The Core Issue: Keeping Bitcoin Core Secure

Bitcoin Magazine

The Core Issue: Keeping Bitcoin Core Secure

Bitcoin Core functions as the backbone for a monetary network securing over two trillion dollars in value. The stakes are immense, and large portions of the codebase can harbor high impact bugs. The consensus engine, peer-to-peer (p2p) message processing code, and cryptographic libraries are areas where vulnerabilities could enable theft, grind the network to a halt, or fundamentally undermine trust in the system. Unlike traditional financial software backed by insurance and legal remedies, Bitcoin’s security relies entirely on the quality of its code and the processes that maintain that quality.

The approach to security in Bitcoin Core is not formally defined, but rather an evolving set of practices that have improved over time. Review processes have become more thorough, testing infrastructure has been expanded significantly, and the project as a whole has become more conservative and deliberate about changes to the software. This slower pace is itself a security measure, reducing the risk of introducing new bugs through hasty modifications.

This piece examines several key aspects of how Bitcoin Core approaches security:

the disclosure policy for handling discovered vulnerabilities
the extensive fuzzing infrastructure that hunts for bugs
the broader testing toolkit that catches issues before they reach production

These practices work together, though not as a grand unified strategy, but as complementary layers of defense that have developed as the project has matured.

Vulnerability Disclosure Process

Bitcoin Core as a software project provides no automatic update functionality for the software it ships, as a protective measure for its users against its developers, and all released binaries can be verified to match the published source code through reproducible builds. Node runners are responsible for deciding which version of the software to run and when to upgrade. In the context of security vulnerabilities, this presents a serious dilemma. Fixes need to be open source for the review process before a release can be made, yet full disclosure must be delayed to allow users reasonable time to update, given that once a vulnerability’s details are published, attackers can exploit it.

Historically, the project’s public disclosure of security-critical vulnerabilities, whether reported externally or discovered by contributors, has been inadequate. This led to a situation where many users perceived Bitcoin Core as never having bugs, a dangerous and inaccurate perception to have. Roughly a year and a half ago, motivated by these issues, the project revised and formalized its handling of security issues into a comprehensive disclosure policy and advisory process. The goals were to provide more transparency, set clear expectations for security researchers (providing them with an incentive to find and responsibly disclose vulnerabilities), better communicate the risks of running outdated versions, and make security bugs available to the wider group of contributors after disclosure to help learn from and prevent future ones.

Policy

All vulnerabilities should be reported to security@bitcoincore.org (see SECURITY.md for details). When reported, a vulnerability will be assigned a severity category. We differentiate between 4 classes of vulnerabilities:

Critical: Bugs that threaten the fundamental security and integrity of the entire Bitcoin network. These are bugs that allow for coin theft at the protocol level, the creation of coins outside of the specified issuance schedule, or permanent, network-wide chain splits.

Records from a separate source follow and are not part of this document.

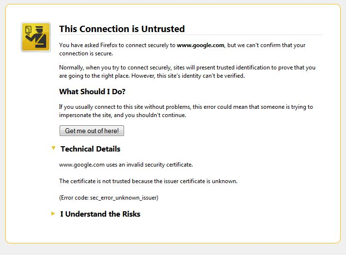The image size is (346, 255).
Task: Click the "impersonate the site" text line
Action: (122, 115)
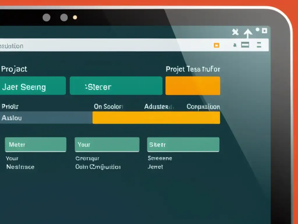The width and height of the screenshot is (298, 224).
Task: Click the orange progress bar on the Aasiou row
Action: (x=156, y=118)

High: Bugs with a significant impact on affected nodes or the network. These are typically exploitable remotely under default configurations and can cause widespread disruption.

Medium: Bugs that can noticeably degrade the network’s or a node’s performance or functionality, but are limited in their scope or exploitability. These might require special conditions to trigger, such as non-default settings, or result in service degradation rather than a complete node failure.

Low: Bugs that are challenging to exploit or have a minor impact on a node’s operation. They might only be triggerable under non-default configurations or from the local network, and do not pose an immediate or widespread threat.

Low severity vulnerabilities will be disclosed 2 weeks after the release of a major version containing the fix. Medium and High severity vulnerabilities will be disclosed 2 weeks after the last affected release goes End of Life (approximately a year after a major version containing the fix was first released).

A pre-announcement will be made two weeks prior to releasing the details of a vulnerability. This pre-announcement will coincide with the release of a new major version and contain the number of fixed vulnerabilities and their severity levels.

Critical bugs are not considered in the standard policy, as they would most likely require an ad-hoc procedure. Also, a bug may not be considered a vulnerability at all. Any reported issue may also be considered serious, yet not require embargo.

When a vulnerability is reported to the project, it is first verified and assessed by Bitcoin Core’s “Security Team”, a small group of long-term contributors with a track record of finding or fixing security bugs. The project categorizes vulnerabilities into four severity levels: Critical (threats to network integrity like coin theft or inflation), High (significant impact, remotely exploitable), Medium (performance degradation or limited scope), and Low (difficult to exploit with minor impact). If confirmed as serious, a fix is developed and thoroughly tested in private. The fix is then submitted as a pull request just like any other code change, but the PR description and discussion obfuscate the true nature of the fix. It might be framed as a refactoring, performance improvement, or hardening against potential issues. This allows the fix to go through normal code review while keeping the vulnerability details private.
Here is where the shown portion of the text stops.